• What this task involves:
Check each of these three statements against the fly reel thread below. Answer yes or no, and quote the words that decide it.
1. One poster began saltwater fly fishing with a cassette reel.
2. One poster plans to buy Abel reels next.
3. One poster says the outgoing clicker on his 3-Tand reel is very loud.

• Passage:
──────────

I have to go back to a saying I made a few months ago on a thread that was recommending equipment to a beginner fly fisherman.

and I quote.... (myself )

"Value" to me, is one of the most important thing in determining what gear to get. In other words.... *Value* = what will meet the demands of your needs in equipment and can have the confidence in, with the broad range of fishing you are doing (based on a combination of experience, research and trusted recommendations) *vs* the cost of doing that for you, at that particular stage of the game, that fits within your budget or willingness to invest that much into it (financially and/or time). If, you are satisfied with the "value" of the equipment you use to accomplish the task, then that's all that counts! 

Ted Haas


----------



## labman1 (Dec 27, 2015)

Ted, excellent post!! 

To the OP, depends on your goals, fishing time, budget, etc. I started saltwater fly fishing with a STH cassette reel, it worked fine for the Texas coast, had to clean it all the time, but for a couple of trips annually, it worked. Fast forward 20+ years, budget and time to fish the salt has increased. I have Ross reels-Momentum and F1, a TFO large arbor and BVK, Abels and a great chinese reel. My wife is an Orvis fan, so we (she) have a few of those.

I think realistically, most reels compete well with each other on any given day on the water. Ross, Abel, Tibor, Nautilus, etc etc, all manufacture quality stuff. The next couple of reels I purchase will be Tibor, for no other reason than it's a great reel manufactured by a man who is an inspiration to me. Kraken is local to me and I like their stuff, just don't really have a need for another reel in the 6-12wt range.

If I had to choose for the fish of a lifetime, Abel is on the rod in the boat. Pennies a day when you thinbk about much we spend on daily crap.

Have fun with the journey


----------



## K3anderson (Jan 23, 2013)

I have Tibor, a bunch of Nautilus, Hatch, Orvis. Why? Because I liked them mostly. The higher end ones are all pretty close I'm guessing. I havent had the spool fall out in any yet.


----------



## RunningOnEmpty (Jun 20, 2015)

I love a high end reel. I also know that most of my fish never run into my backing. 3-Tand has a reel that's affordable and it performs very good. Mine has been used and abused and it just keeps going. My only complaint is the out going clicker is almost silent. I stay away from anything that is cast aluminum. For $200 I'm really tempted to try a Allen Kraken next.


----------



## bananabob (Jun 3, 2015)

──────────

• Data entries:

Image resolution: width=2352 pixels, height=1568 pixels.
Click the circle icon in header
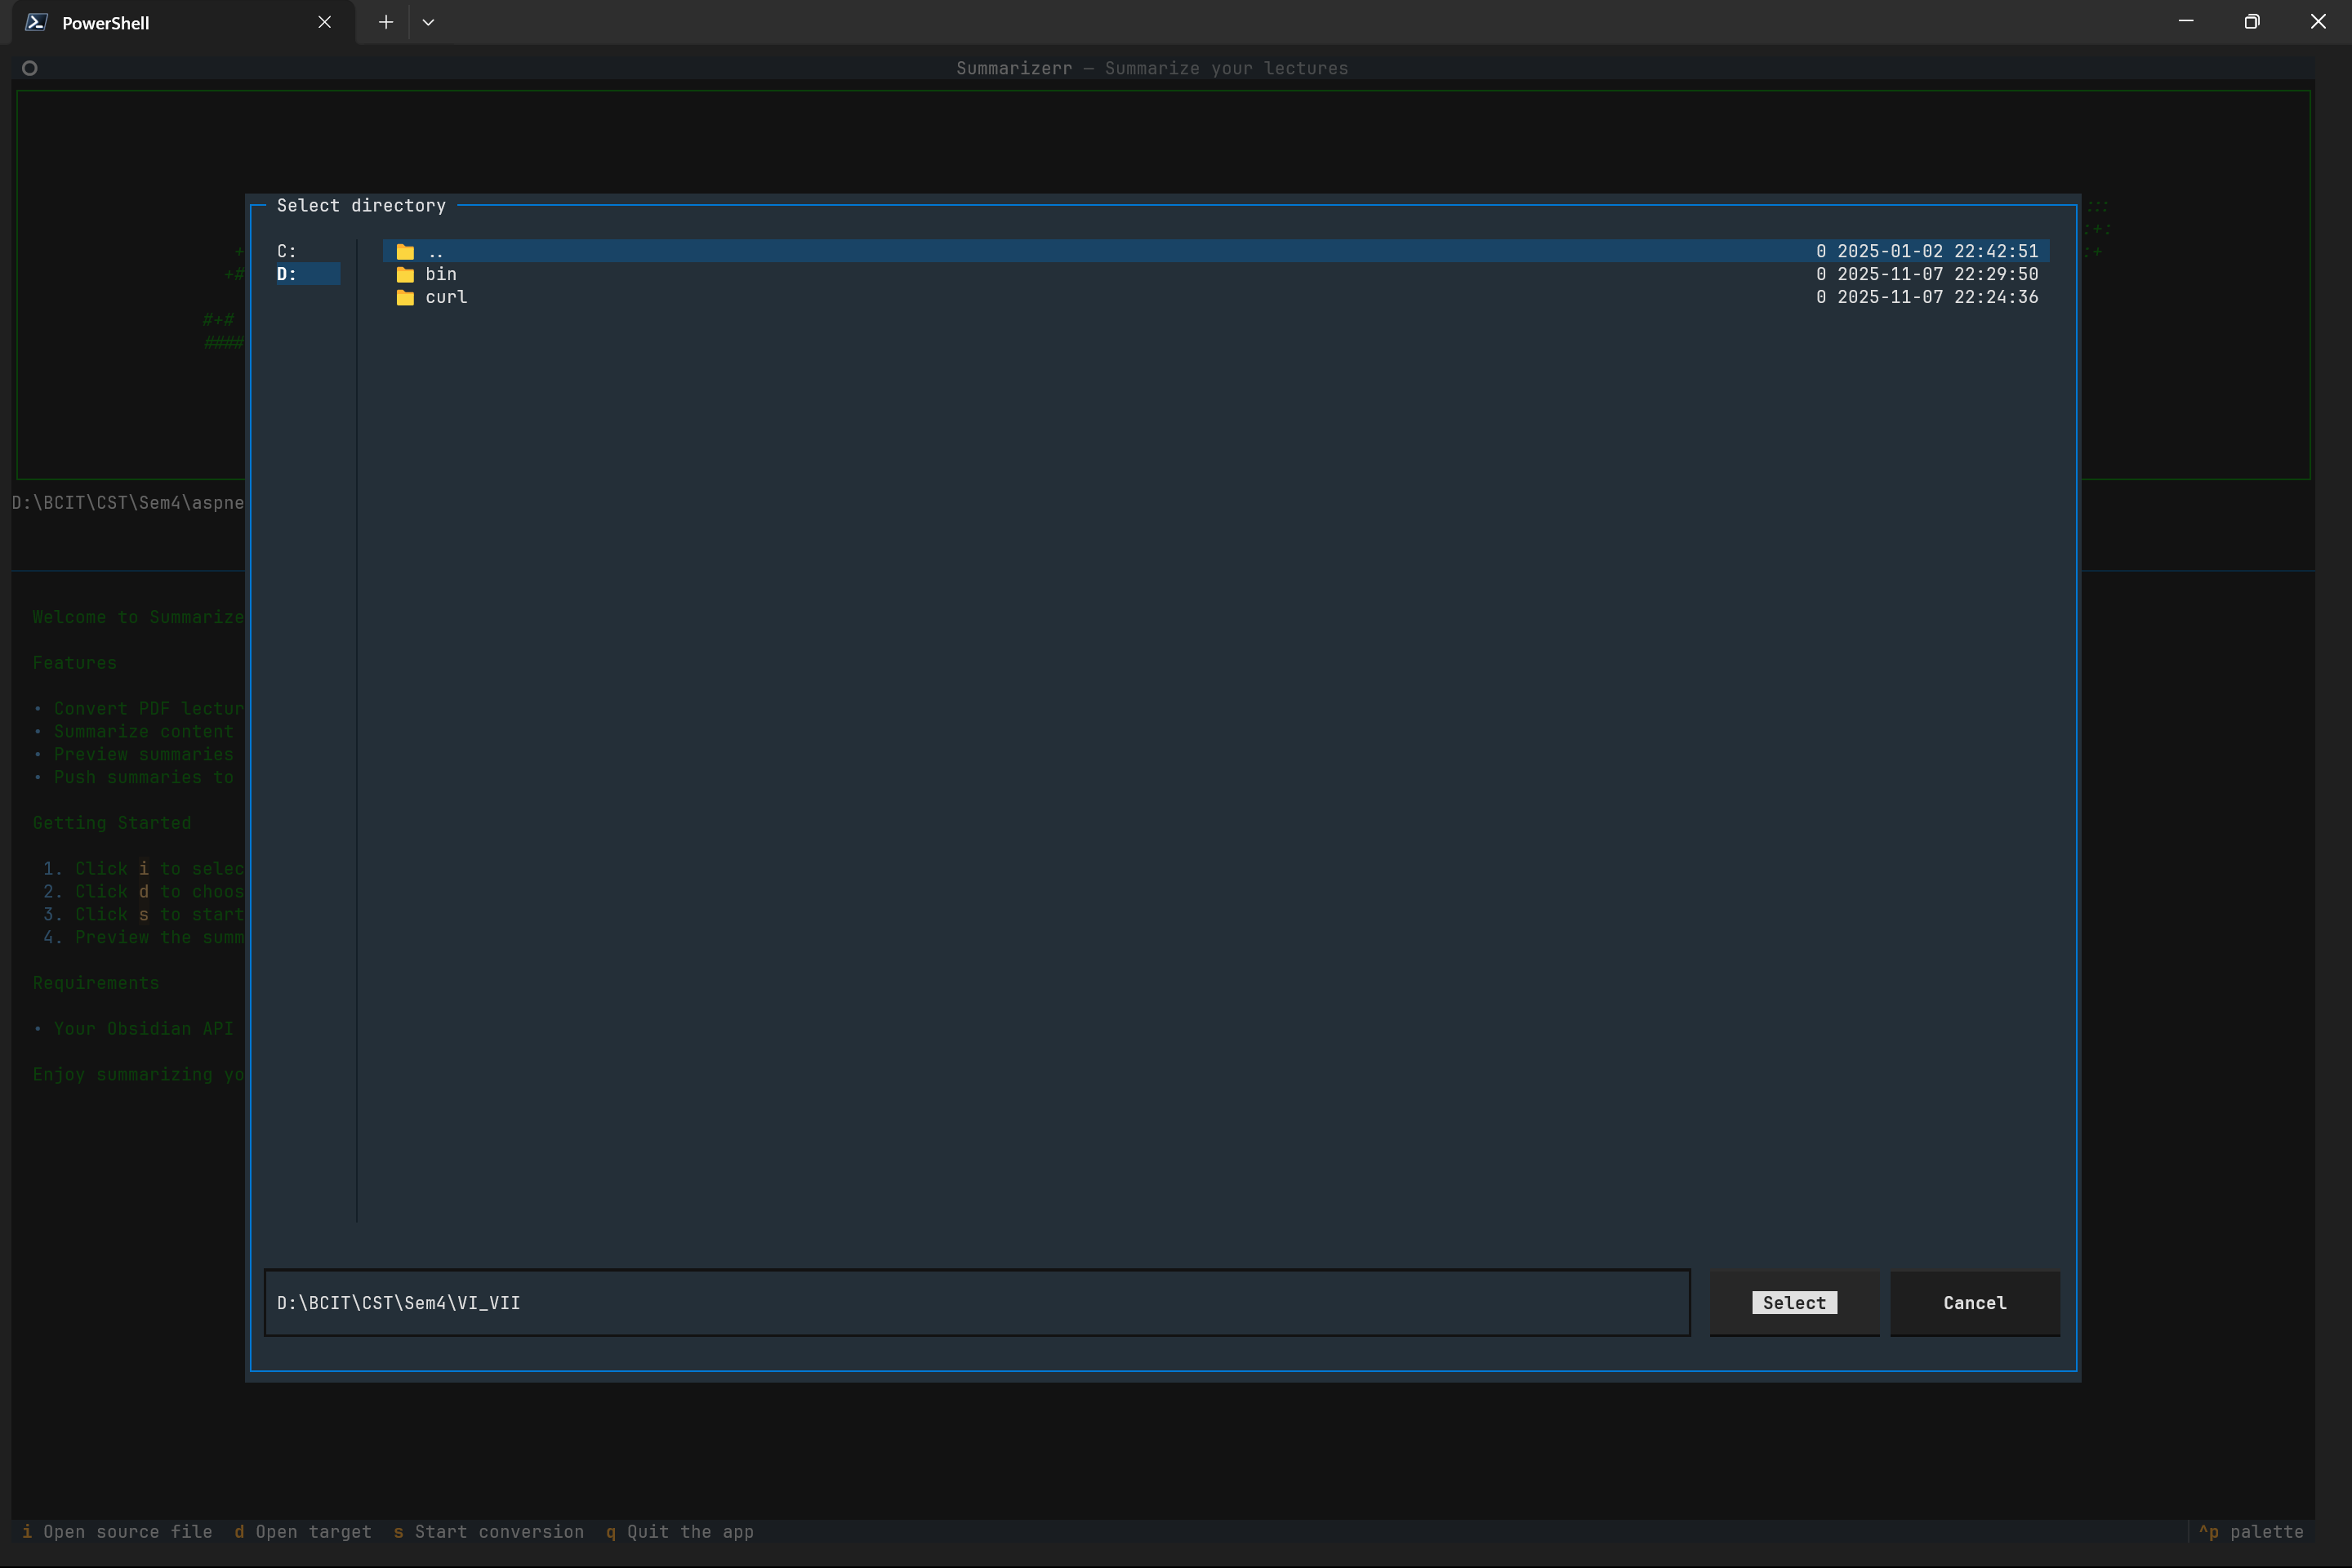pyautogui.click(x=30, y=68)
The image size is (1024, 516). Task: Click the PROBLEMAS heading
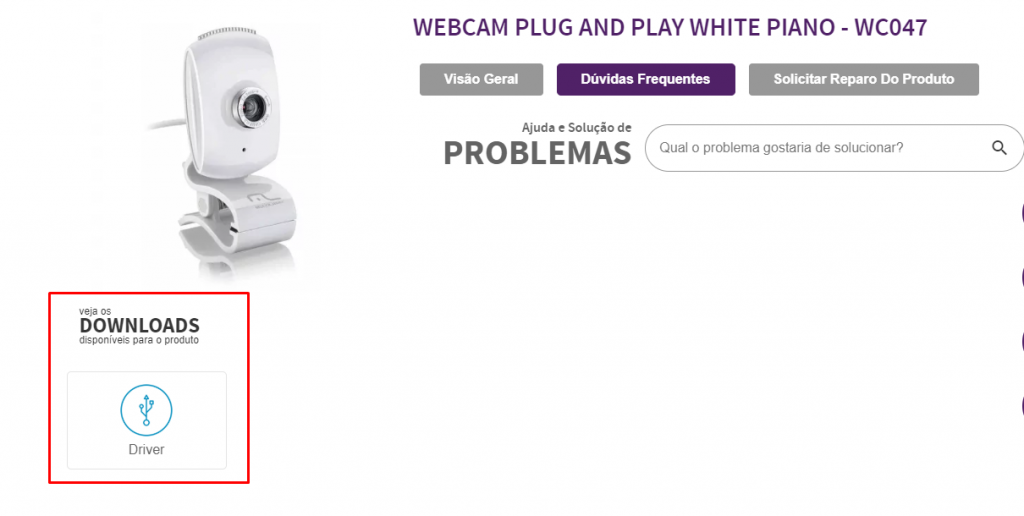pyautogui.click(x=537, y=153)
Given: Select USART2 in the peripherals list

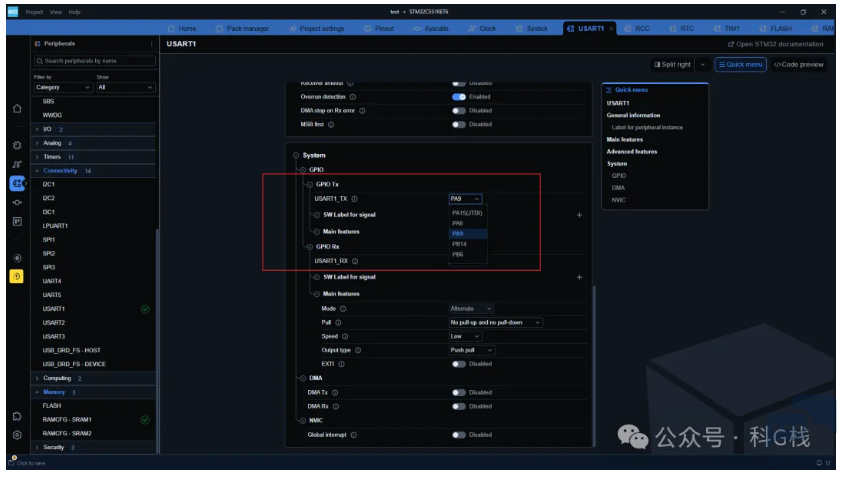Looking at the screenshot, I should click(x=53, y=323).
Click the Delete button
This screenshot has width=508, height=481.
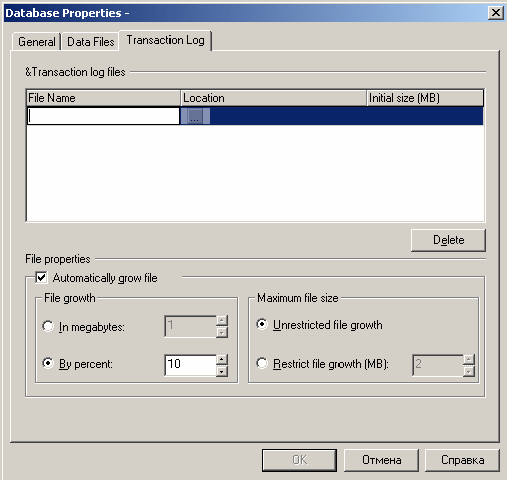[448, 240]
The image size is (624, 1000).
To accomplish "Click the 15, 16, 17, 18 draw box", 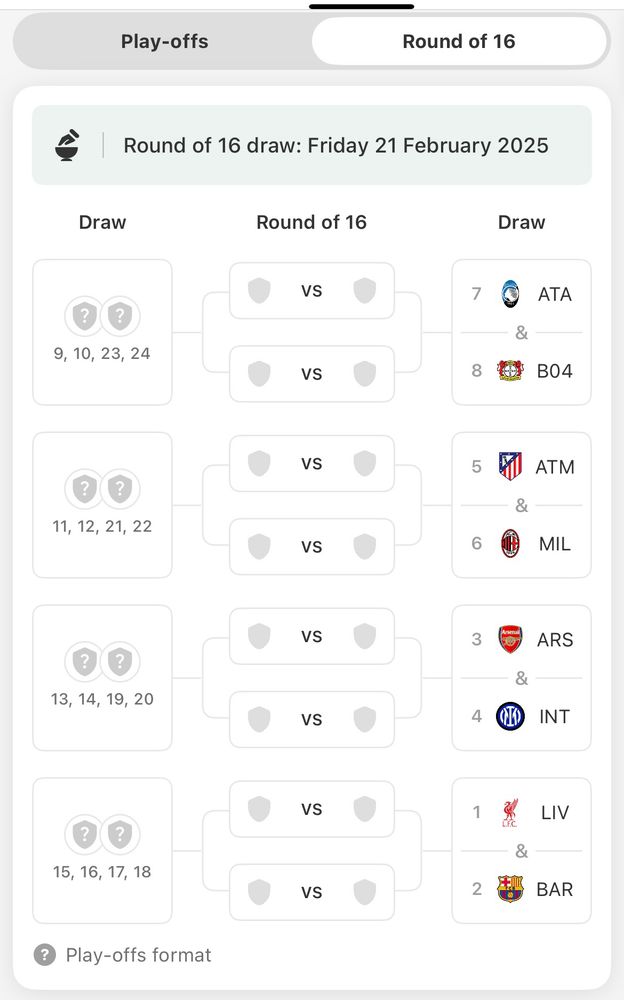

──────────

• Solution to this task:
1. Yes: "I started saltwater fly fishing with a STH cassette reel"
2. No: "The next couple of reels I purchase will be Tibor"
3. No: "My only complaint is the out going clicker is almost silent."